In 1957, three years after his Nobel-winning work on the structure of DNA, Francis Crick proposed what he provocatively called the Central Dogma of molecular biology: DNA is transcribed into RNA, and RNA is translated into protein, and information does not flow back from protein to nucleic acid. The genetic code goes one way. The dogma turned out to be approximately true, with important exceptions, and remains the organizing skeleton of molecular biology nearly seventy years later.
The mechanism is one of the great miracles of biological evolution. DNA stores hereditary information in a double-helical sequence of four bases. RNA (specifically messenger RNA) is transcribed from DNA by RNA polymerase, carrying a single-stranded copy out of the nucleus. Ribosomes read the mRNA in three-letter codons (each specifying one amino acid) and assemble proteins — the working molecules of the cell — by linking amino acids in the specified order. The exceptions to one-way flow are now well-characterized: retroviruses (including HIV) reverse-transcribe RNA back into DNA (David Baltimore and Howard Temin, 1970, Nobel 1975); prions propagate by protein-to-protein conformational change without nucleic-acid involvement; epigenetics allows heritable phenotypic changes through DNA methylation and histone modification rather than sequence change. The central dogma has been the framework underneath every twentieth- and twenty-first-century molecular biology breakthrough: gene cloning, polymerase chain reaction, recombinant DNA, the Human Genome Project, RNA interference, CRISPR-Cas9, mRNA vaccines, and the recent revolution in protein-structure prediction (AlphaFold).

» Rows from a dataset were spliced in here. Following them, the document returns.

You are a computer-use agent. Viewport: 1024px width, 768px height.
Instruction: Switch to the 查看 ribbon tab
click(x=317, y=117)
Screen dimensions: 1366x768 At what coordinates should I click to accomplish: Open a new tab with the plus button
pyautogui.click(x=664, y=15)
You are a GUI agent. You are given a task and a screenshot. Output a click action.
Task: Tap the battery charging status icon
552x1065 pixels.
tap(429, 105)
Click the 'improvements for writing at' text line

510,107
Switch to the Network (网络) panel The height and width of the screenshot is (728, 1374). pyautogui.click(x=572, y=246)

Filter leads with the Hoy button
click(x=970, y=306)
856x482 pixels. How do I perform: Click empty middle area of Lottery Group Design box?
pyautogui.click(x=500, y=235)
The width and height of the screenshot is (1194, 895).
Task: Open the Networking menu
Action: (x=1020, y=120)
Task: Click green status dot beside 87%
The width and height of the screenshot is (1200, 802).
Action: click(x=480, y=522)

mRNA vaccines (Pfizer-BioNTech, Moderna) — perhaps the most important medical technology of the 2020s — work by delivering RNA directly to cells and letting the cell's own protein-synthesis machinery produce the antigen. The technology was enabled by decades of central-dogma research and is now being applied to cancer immunotherapy, rare diseases, and additional infectious diseases. CRISPR edits DNA itself; gene therapy introduces new DNA into patients' cells; AlphaFold predicts the protein conformation that DNA sequences will produce. The dogma is no longer just a description of how cells work — it is also a programming language we are learning to write.